● YOUR OBJECTIVE: Write out the listing below in its entirety, minus the pictures, without changing a word.

● DATA LISTING:
========================

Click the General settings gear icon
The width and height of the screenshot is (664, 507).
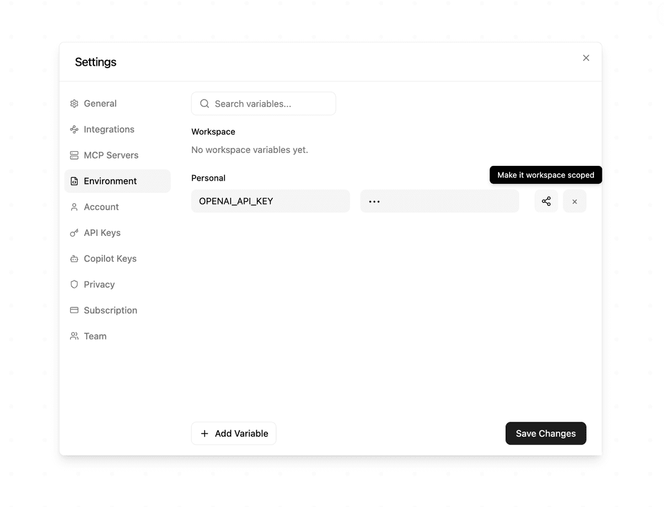(x=74, y=103)
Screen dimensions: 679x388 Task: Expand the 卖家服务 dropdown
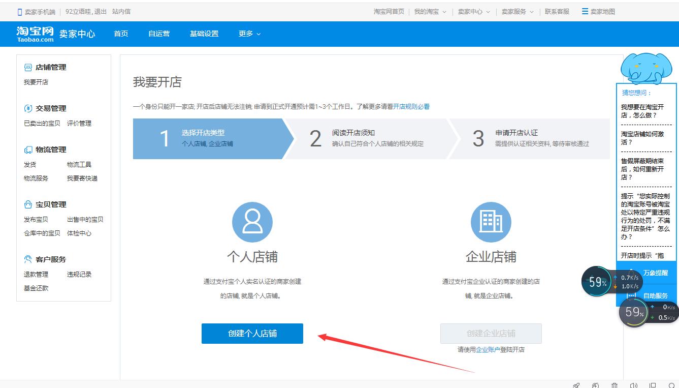[x=514, y=11]
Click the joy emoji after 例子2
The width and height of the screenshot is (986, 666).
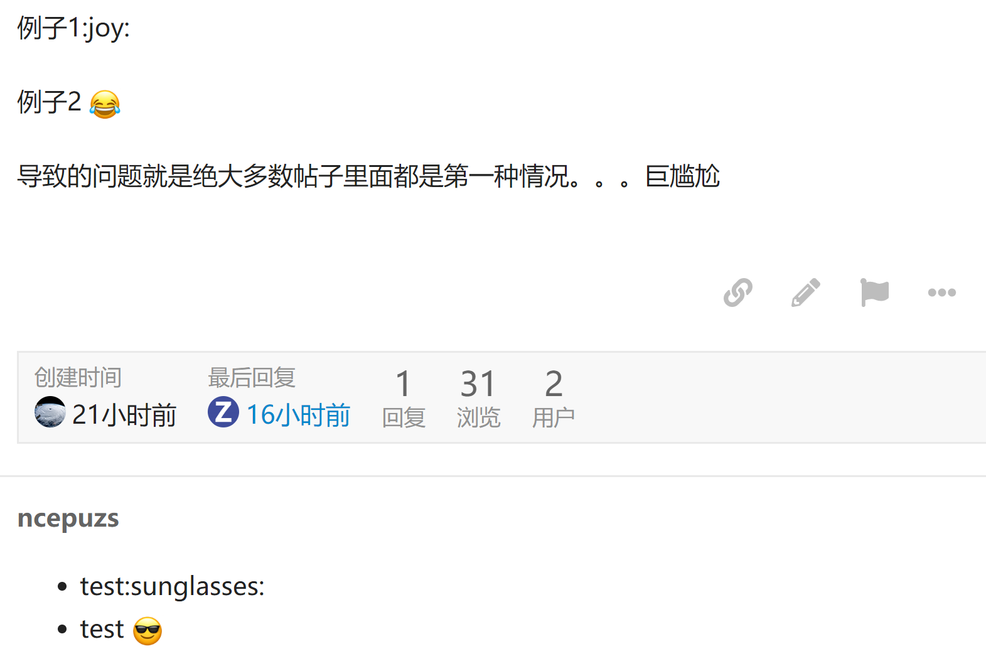pyautogui.click(x=105, y=104)
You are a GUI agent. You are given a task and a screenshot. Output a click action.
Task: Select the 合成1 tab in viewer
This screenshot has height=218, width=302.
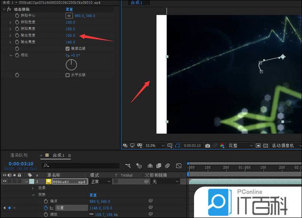135,3
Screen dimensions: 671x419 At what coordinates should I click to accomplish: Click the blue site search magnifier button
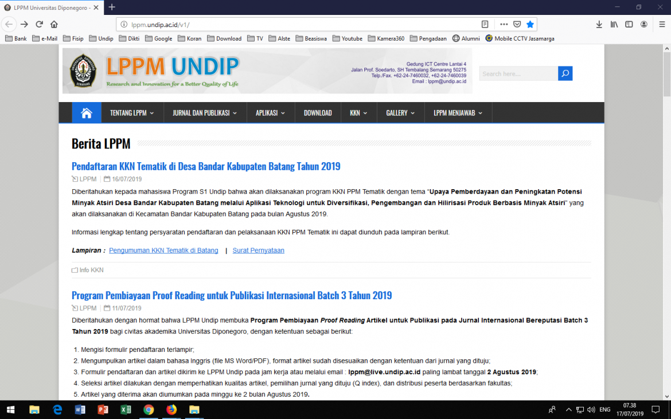click(565, 73)
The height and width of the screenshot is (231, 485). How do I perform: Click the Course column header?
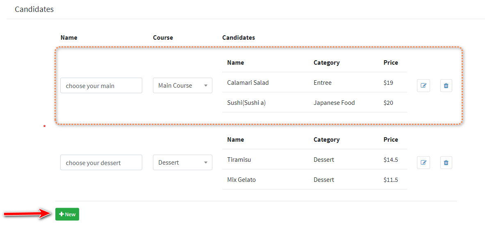(x=163, y=38)
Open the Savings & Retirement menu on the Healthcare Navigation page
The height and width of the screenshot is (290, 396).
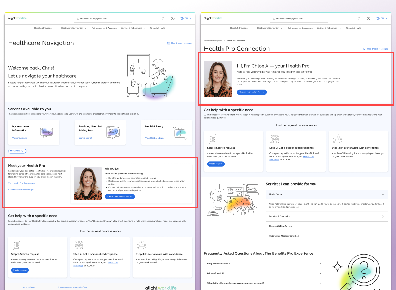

========================

● REPLY TO THE EXERCISE:
Click the General settings gear icon
The width and height of the screenshot is (664, 507).
(x=74, y=103)
Screen dimensions: 679x388 Task: Expand the 卖家服务 dropdown
[x=514, y=11]
Click the joy emoji after 例子2
The width and height of the screenshot is (986, 666).
pyautogui.click(x=105, y=104)
You are a GUI agent. You are given a task and a screenshot. Output a click action.
Task: Select the 合成1 tab in viewer
This screenshot has height=218, width=302.
135,3
Screen dimensions: 671x419 At what coordinates should I click to accomplish: Click the blue site search magnifier button
click(565, 73)
The height and width of the screenshot is (231, 485). How do I perform: Click the Course column header?
(x=163, y=38)
Open the Savings & Retirement menu on the Healthcare Navigation page
The height and width of the screenshot is (290, 396).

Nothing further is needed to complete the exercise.